I am one of the lucky ones. My friend next door has racing birds. He sell the ones he is done with to me for $2.00 each. So when I am training sit to flush, they go back to him and I get them back for free.
Each one has a leg band on.
Terry


----------



## golfandhunter (Oct 5, 2009)

terry cover said:


> I am one of the lucky ones. My friend next door has racing birds. He sell the ones he is done with to me for $2.00 each. So when I am training sit to flush, they go back to him and I get them back for free.
> Each one has a leg band on.
> Terry


Wow, $2.00 ea. I guess everyone is his morning cup of coffee.
Thats awesome, birds for next to nothing.

I caught 4 birds today in my new trap. I guess my design worked.
The trap has been out for 5 days and I put out more corn on Wednesday for attractant.
I checked today and 4 were in the trap with 3 others on the outside, they know where it is now.
I am slowly learning Pigeon behavior, I am gonna catchthem all.(he is out of his mind)

Gregg Leonard


----------



## terry cover (Aug 11, 2012)

Gregg
It is a funny way how I met him.. Jim lives about 200yrds from my house. One day I saw birds flying around, and though I was in heaven. After getting 5 or 6 of them a training I went. I saw this truck coming up to mine. Not knowing him, he asked to stopped at his house. I went over, he asked me to see the birds. Then he asked me to hold a clip board, then he asked me to look at the bands on thier legs. As he read them off, I started to check them off. Talk about felling Like ****.... He said, If I really needed birds just ask. That is how the price came up..........

Terry


----------



## TN_LAB (Jul 26, 2008)

terry cover said:


> Gregg
> It is a funny way how I met him.. Jim lives about 200yrds from my house.
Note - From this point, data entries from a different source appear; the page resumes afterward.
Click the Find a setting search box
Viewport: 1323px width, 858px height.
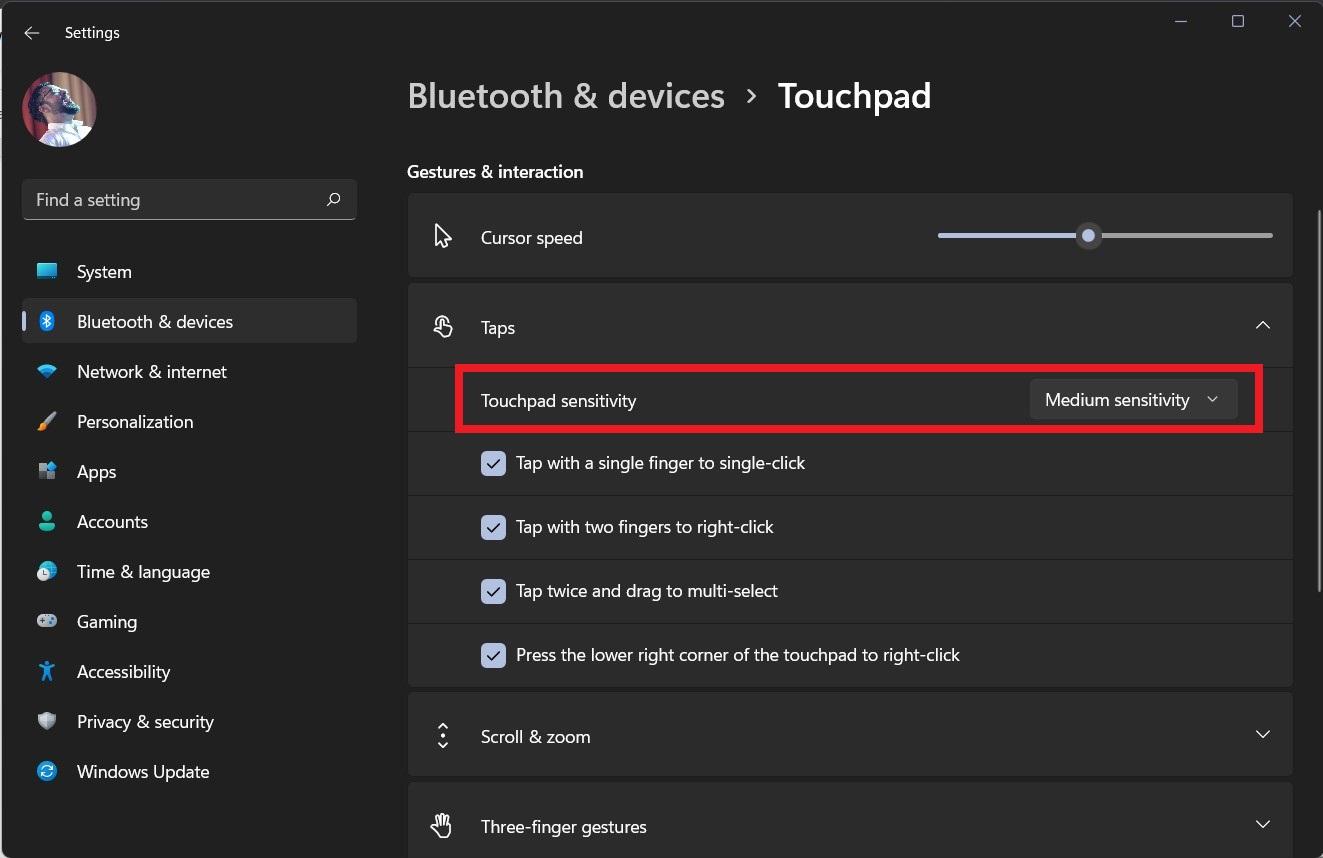[175, 200]
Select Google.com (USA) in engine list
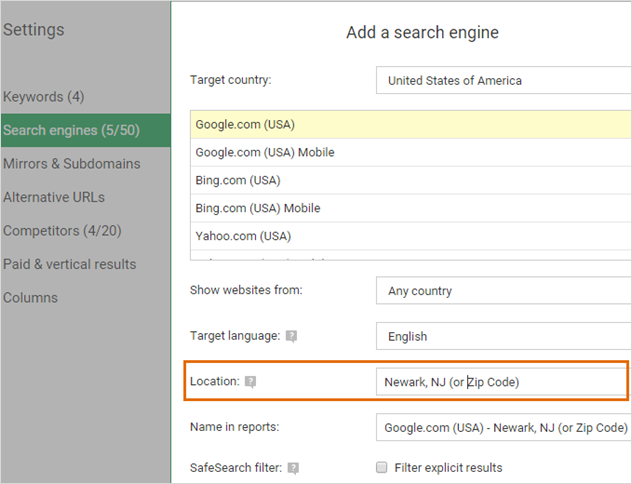The width and height of the screenshot is (632, 484). point(245,125)

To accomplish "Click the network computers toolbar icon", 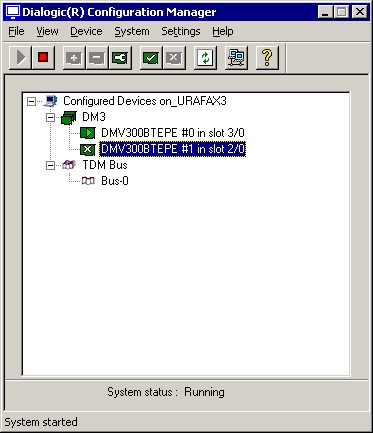I will point(236,58).
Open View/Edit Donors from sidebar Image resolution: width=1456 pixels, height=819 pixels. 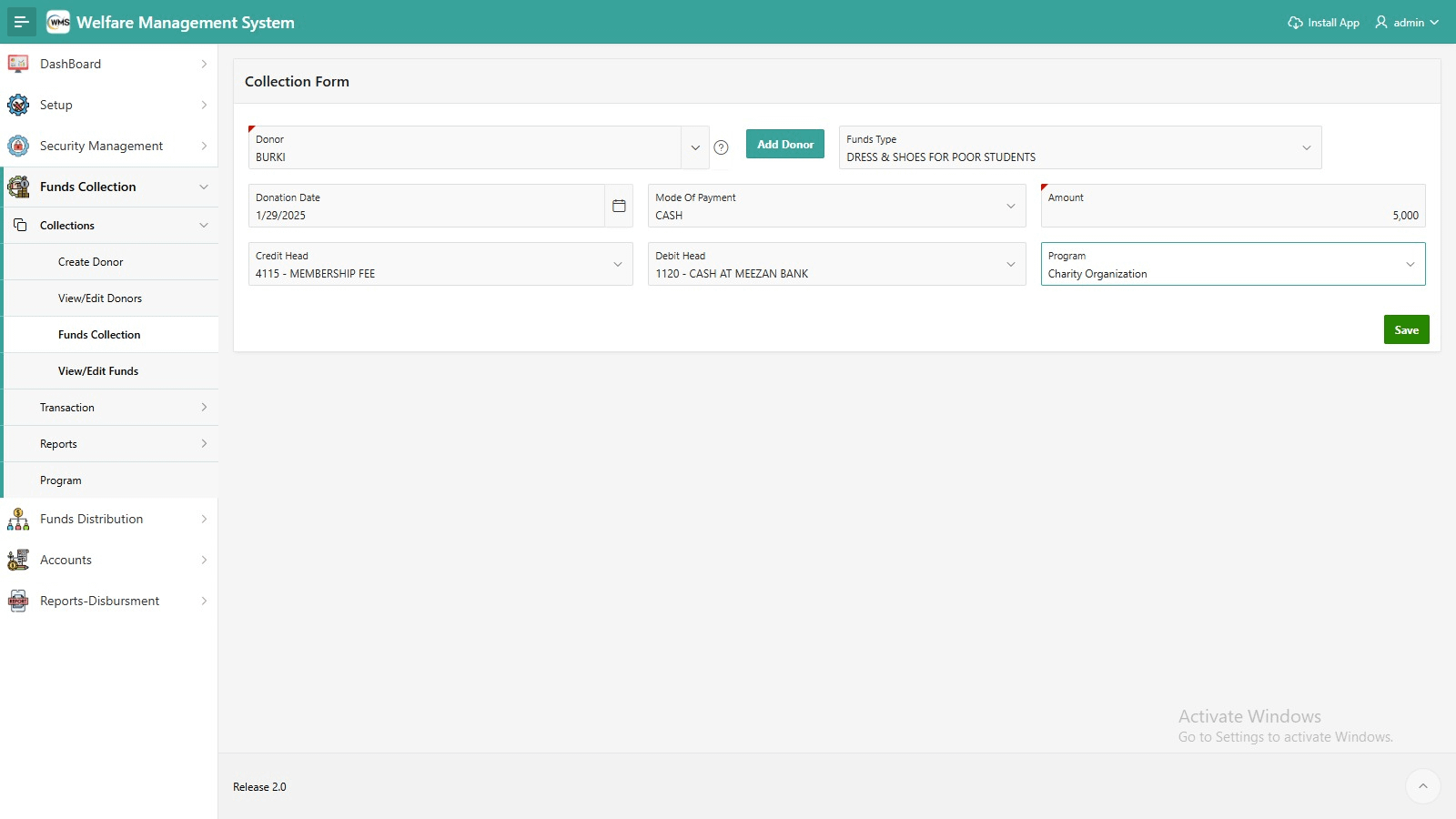point(100,298)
One day I saw birds flying around, and though I was in heaven. After getting 5 or 6 of them a training I went. I saw this truck coming up to mine. Not knowing him, he asked to stopped at his house. I went over, he asked me to see the birds. Then he asked me to hold a clip board, then he asked me to look at the bands on thier legs. As he read them off, I started to check them off. Talk about felling Like ****.... He said, If I really needed birds just ask. That is how the price came up..........
> 
> Terry


Pigeon folks are everywhere.
You just need to make sure you get the right type. Some would not only never sell a bird to a dog person, they might even harass you for animal abuse (visit some of the pigeon forum sites and you'll see what i mean).


----------



## golfandhunter (Oct 5, 2009)

TN_LAB said:


> Pigeon folks are everywhere.
> You just need to make sure you get the right type. Some would not only never sell a bird to a dog person, they might even harass you for animal abuse (visit some of the pigeon forum sites and you'll see what i mean).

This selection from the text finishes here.